++++ Quoted text ++++

Scraping New York Times & The Guardian using Python

I have read the blog post about Scraping New York Times Articles with R. It’s great. I want to reproduce the work with python. First, we should learn about nytimes article search api.

http://developer.nytimes.com/docs/article_search_api/

Second, we need to register and get the key which will be used in python script.

http://developer.nytimes.com/apps/register

# !/usr/bin/env python
# -*- coding: UTF-8  -*-
# Scraping New York Times using python
# 20120421@ Canberra
# chengjun wang
import json
import urllib2
'''
About the api and the key, see the links above.
'''
'''step 1: input query information'''
apiUrl='http://api.nytimes.com/svc/search/v1/article?format=json'
query='query=occupy+wall+street'                            # set the query word here
apiDate='begin_date=20110901&end_date=20120214'             # set the date here
fields='fields=body%2Curl%2Ctitle%2Cdate%2Cdes_facet%2Cdesk_facet%2Cbyline'
offset='offset=0'
key='api-key=c2c5b91680.......2811165'  # input your key here
'''step 2: get the number of offset/pages'''
link=[apiUrl, query, apiDate, fields, offset, key]
ReqUrl='&'.join(link)

++++ Given records ++++

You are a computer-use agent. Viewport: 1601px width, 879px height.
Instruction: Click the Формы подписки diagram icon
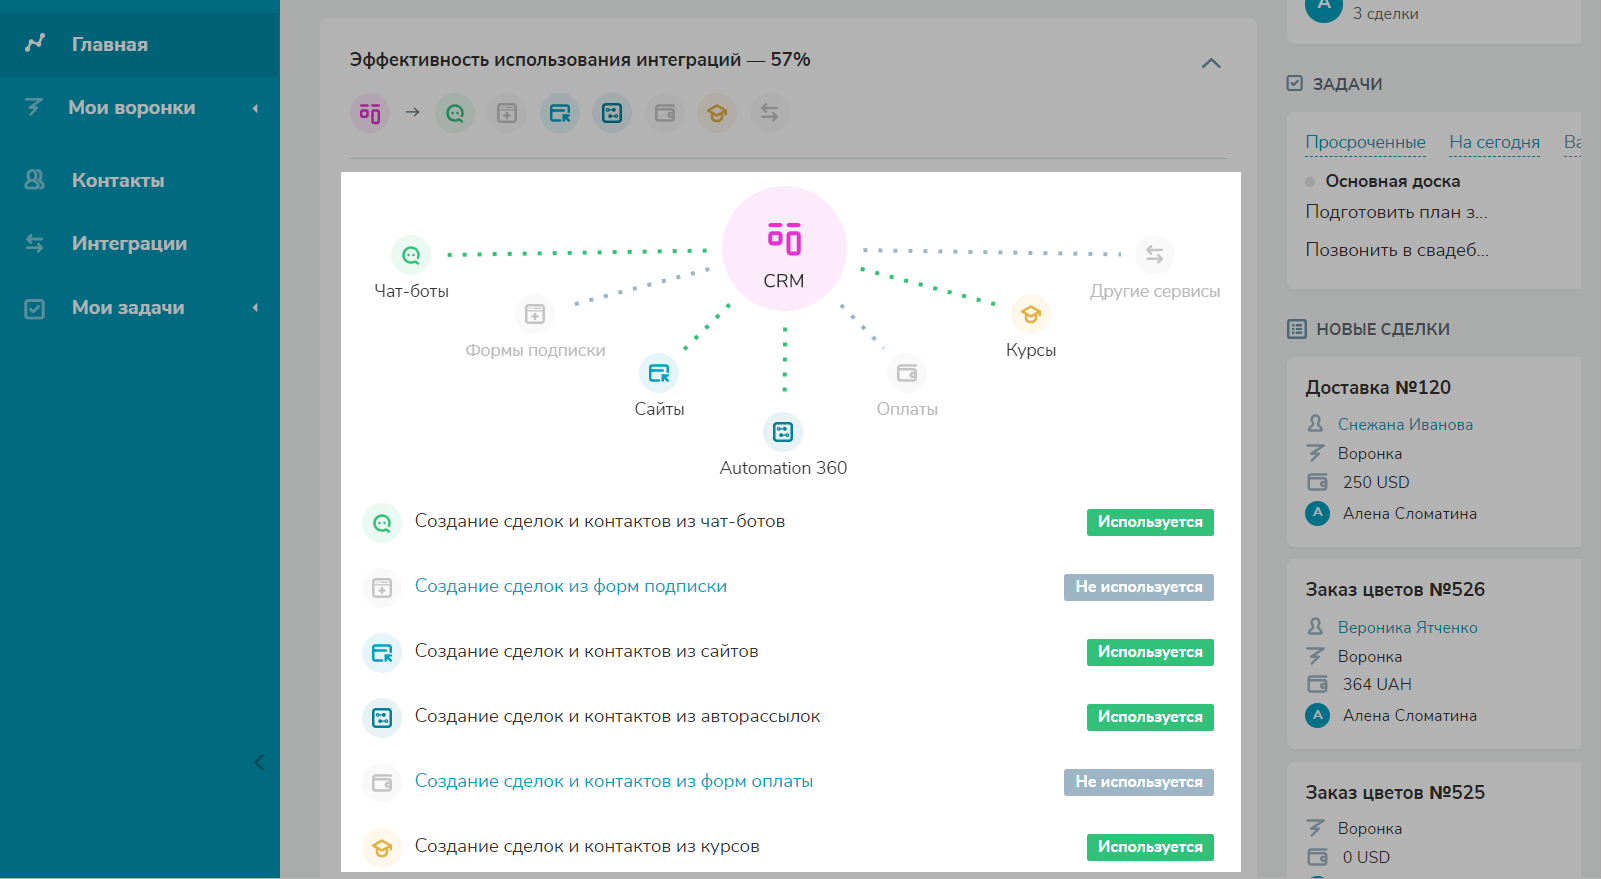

++++
++++ Given records ++++

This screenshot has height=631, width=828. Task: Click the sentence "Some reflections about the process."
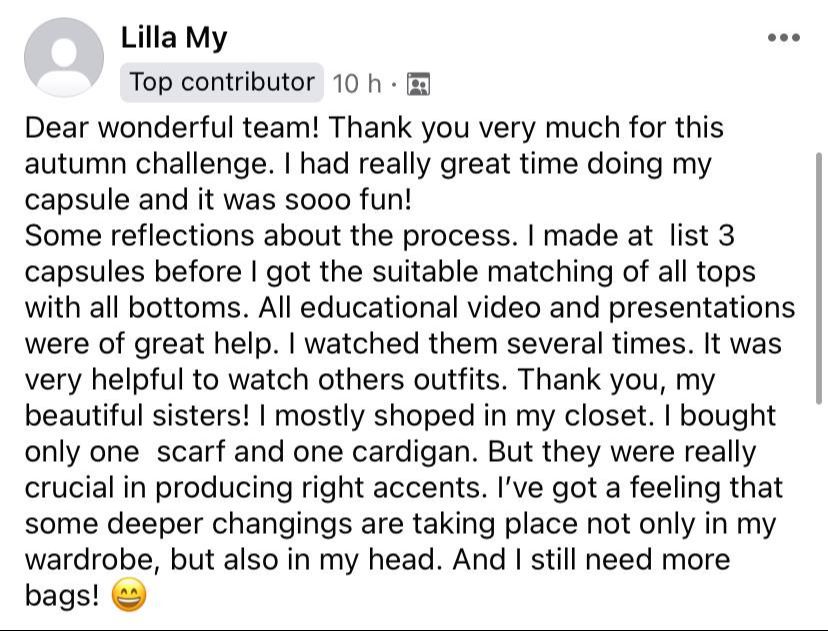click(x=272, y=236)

++++

What the exercise asks -
In the text about scraping the New York Times, which begin date and end date does the script set for the search? The records are separate material and have no connection to the text about scraping the New York Times.

Exercise response -
It sets a begin date of 20110901 and an end date of 20120214.